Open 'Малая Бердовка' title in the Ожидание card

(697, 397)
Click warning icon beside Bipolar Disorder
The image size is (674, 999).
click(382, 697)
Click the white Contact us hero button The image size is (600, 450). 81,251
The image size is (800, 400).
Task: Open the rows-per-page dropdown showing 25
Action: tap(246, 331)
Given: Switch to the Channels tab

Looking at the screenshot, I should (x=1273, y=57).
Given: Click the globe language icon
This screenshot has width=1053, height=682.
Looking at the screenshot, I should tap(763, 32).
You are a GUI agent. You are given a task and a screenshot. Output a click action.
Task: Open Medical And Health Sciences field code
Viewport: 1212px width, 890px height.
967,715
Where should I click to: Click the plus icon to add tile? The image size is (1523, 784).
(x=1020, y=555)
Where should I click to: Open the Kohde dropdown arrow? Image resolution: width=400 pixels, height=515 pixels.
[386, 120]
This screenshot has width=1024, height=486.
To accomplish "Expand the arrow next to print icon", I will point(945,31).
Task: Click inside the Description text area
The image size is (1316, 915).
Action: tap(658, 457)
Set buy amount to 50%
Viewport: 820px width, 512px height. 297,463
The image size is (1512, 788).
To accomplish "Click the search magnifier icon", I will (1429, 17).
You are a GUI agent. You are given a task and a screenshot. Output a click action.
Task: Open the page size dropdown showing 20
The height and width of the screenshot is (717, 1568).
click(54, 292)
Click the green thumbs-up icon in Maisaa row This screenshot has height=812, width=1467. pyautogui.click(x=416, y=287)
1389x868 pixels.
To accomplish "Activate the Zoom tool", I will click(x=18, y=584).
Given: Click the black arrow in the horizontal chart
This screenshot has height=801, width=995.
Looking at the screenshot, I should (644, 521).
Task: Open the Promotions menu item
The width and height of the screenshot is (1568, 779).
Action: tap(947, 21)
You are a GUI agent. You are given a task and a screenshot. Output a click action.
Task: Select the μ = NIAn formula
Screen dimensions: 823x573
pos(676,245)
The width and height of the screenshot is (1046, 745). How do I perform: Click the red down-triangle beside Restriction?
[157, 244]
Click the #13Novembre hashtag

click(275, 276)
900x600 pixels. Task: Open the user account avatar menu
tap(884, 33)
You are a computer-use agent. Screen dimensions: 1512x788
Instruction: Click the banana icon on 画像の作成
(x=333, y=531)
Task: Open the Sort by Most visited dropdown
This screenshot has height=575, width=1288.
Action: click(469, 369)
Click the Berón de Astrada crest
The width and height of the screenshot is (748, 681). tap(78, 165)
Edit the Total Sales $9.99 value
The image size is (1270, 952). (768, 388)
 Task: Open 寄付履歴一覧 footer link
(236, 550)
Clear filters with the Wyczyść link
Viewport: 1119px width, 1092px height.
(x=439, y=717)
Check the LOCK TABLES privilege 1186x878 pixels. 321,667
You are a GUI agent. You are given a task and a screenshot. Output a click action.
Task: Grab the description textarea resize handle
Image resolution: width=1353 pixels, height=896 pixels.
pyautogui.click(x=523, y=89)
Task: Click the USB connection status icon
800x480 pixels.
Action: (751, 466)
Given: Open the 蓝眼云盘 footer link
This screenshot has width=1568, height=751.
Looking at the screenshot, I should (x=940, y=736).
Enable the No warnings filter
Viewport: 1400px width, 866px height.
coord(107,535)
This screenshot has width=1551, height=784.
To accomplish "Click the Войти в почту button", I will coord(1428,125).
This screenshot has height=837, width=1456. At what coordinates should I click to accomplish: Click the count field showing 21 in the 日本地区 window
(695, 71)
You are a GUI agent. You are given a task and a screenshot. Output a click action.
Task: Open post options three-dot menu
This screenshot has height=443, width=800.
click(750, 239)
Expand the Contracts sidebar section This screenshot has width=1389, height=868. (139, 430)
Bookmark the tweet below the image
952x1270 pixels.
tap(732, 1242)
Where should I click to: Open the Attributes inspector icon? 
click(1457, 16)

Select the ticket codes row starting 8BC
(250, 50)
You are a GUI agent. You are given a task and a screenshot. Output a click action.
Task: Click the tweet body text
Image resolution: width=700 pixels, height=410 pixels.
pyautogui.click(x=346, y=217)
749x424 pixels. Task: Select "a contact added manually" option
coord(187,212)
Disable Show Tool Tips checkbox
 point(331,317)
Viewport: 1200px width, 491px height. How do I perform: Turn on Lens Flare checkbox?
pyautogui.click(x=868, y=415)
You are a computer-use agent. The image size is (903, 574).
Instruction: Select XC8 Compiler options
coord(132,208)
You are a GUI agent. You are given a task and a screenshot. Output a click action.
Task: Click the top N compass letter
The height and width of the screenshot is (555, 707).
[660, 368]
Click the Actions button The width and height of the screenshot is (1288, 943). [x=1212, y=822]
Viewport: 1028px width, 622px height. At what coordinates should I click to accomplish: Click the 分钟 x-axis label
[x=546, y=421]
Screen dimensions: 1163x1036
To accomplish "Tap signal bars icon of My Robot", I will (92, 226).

★ ★ ★ ★

▶ [SET TASK] Collect every line in the items above that contains the string "pyautogui", and list those lines in their original order.

▶ [IN RESPONSE]
Click the green thumbs-up icon in Maisaa row This screenshot has height=812, width=1467. pyautogui.click(x=416, y=287)
pyautogui.click(x=523, y=89)
pyautogui.click(x=346, y=217)
pyautogui.click(x=868, y=415)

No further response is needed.